La Nigeria ha un nuovo presidente. Bola Tinubu, candidato del partito al governo Apc,  è stato ufficialmente proclamato dalla Commissione elettorale nazionale indipendente (INEC) vincitore delle elezioni che si sono tenute nel paese il 25 febbraio (con una coda il 26 in alcune cittá) tra tensioni e proteste, assalti armati alle postazioni elettorali e pesantissimi disguidi nel nuovo sistema elettronico di identificazione.

Settant’anni, la nuova guida del “Leone africano” ha ottenuto la maggioranza dei voti con il 37% delle preferenze contro il 29% del suo principale rivale Atiku Abubakar del Partito democratico popolare , e il 25% del laburista Peter Obi, che hanno entrambi respinto l’esito del voto, definendolo una farsa e annunciando ricorso in tribunale. A scendere in campo nei giorni scorsi contro le modalitá di svolgimento delle elezioni era stato anche Olusegun Obasanjo, predecessore del presidente uscente Muhammed Buhari, che aveva denunciato i pericoli ai quali la fragile democrazia nigeriana rischia di andare incontro e rivolto un appello a ripetere il voto laddove non si è svolto correttamente.

Tra i politici più ricchi ma anche piú controversi della Nigeria, Tinubu ha fatto campagna elettorale nel segno dello slogan “Emi lo Kan”, che significa in yoruba  E’ il mio turno”, promettendo all’intera Nigeria, quell’impulso che si vanta di aver impresso quando era governatore (1999 2007)  a Lagos, la cittá stato piú grande del paese, che peró paradossalemente non lo ha votato preferendogli l’outsider Obi, amatissimo dalle fasce piú giovani della nazione, protagoniste delle proteste in atto nel paese.

In questo scenario, il “padrino”, come il nuovo presidente viene chiamato avrà il difficilissimo compito di rimettere in moto il paese. La Nigeria versa in una situazione particolarmente difficile,  afflitta com’è  da povertá, profonde diseguaglianze e da un forte rallentamento della  crescita, crollata dopo il 2014 a causa del calo del prezzo del greggio sulle cui entrate si fonda l’economia del paese che nonostante sia il principale produttore di petrolio dell’Africa Subsahariana, è paradossalmente costretto a importare l’80% del suo fabbisogno di carburante. Il governo non si è mai interessato di diversificare le risorse e ha trascurato welfare e infrastrutture, per realizzare le quali occorrerebbero, secondo gli analisti,  investimenti per 3 mila miliardi di dollari da qui fino al 2050.

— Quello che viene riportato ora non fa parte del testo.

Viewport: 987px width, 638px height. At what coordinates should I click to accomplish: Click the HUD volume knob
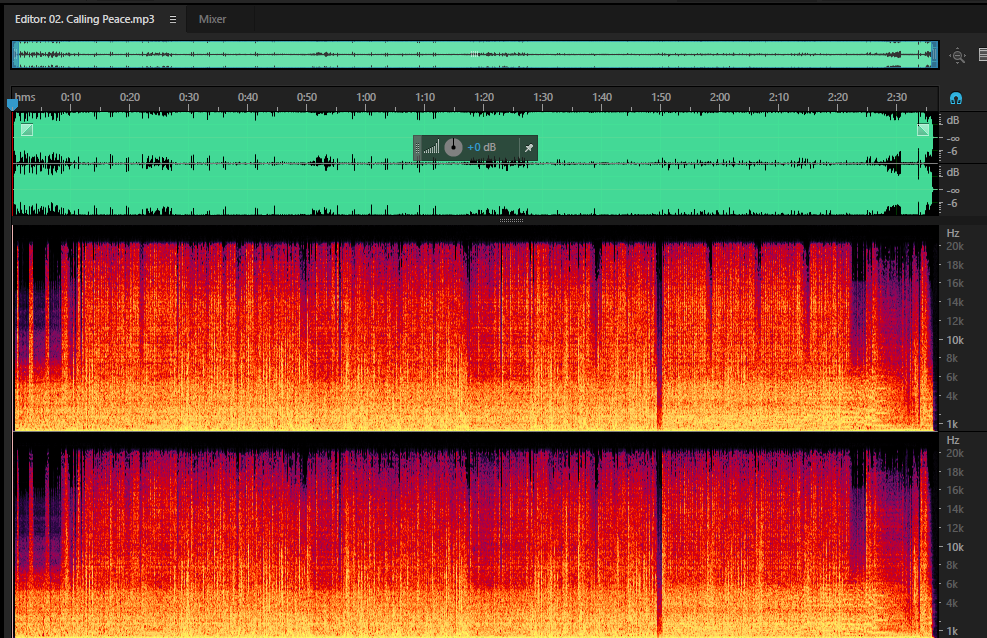coord(453,147)
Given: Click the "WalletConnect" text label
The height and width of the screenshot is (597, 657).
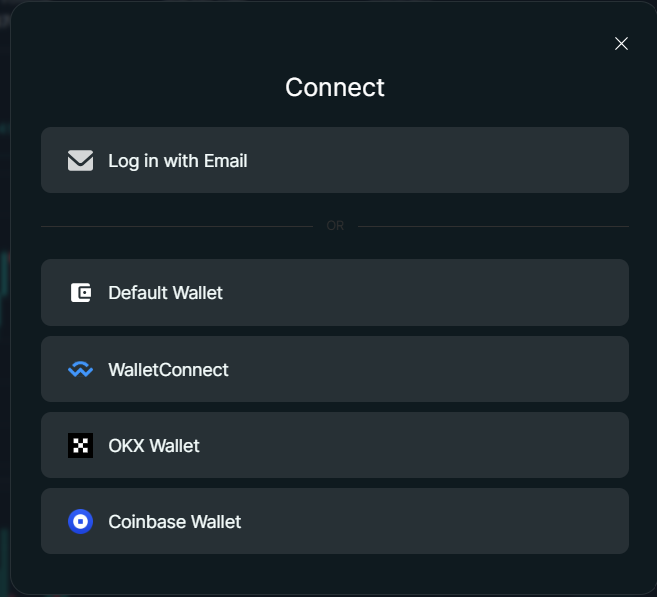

Ad aggravare lo scenario, prima la pandemia e poi la  guerra in Ucraina, che hanno provocato un forte aumento dei prezzi dei beni di prima necessitá con un’impennata dell’inflazione, che è schizzata al 21%, e della disoccupazione, salita al 33, 3%, dieci punti in piú in quattro anni. A tutto ció va ad aggiungersi una diffusa instabilitá e mancanza di sicurezza, che dal nord del paese, dove il presidente Buhari si è trovato costantemente a dover fare i conti con i jihadisti di Boko Haram e dell’Iswap, l’Isis locale, sta contagiando gli stati del centro e del  sud, dove il nuovo pericolo è rappresentato dai pastori nomadi fulani, (il termine Fulan significa “uomo libero”), impegnati nella sigla di inquietanti alleanze con gli islamisti, di cui sono i principali fornitori di quelle armi di fabbricazione russa, che viaggiano lungo le loro stesse rotte.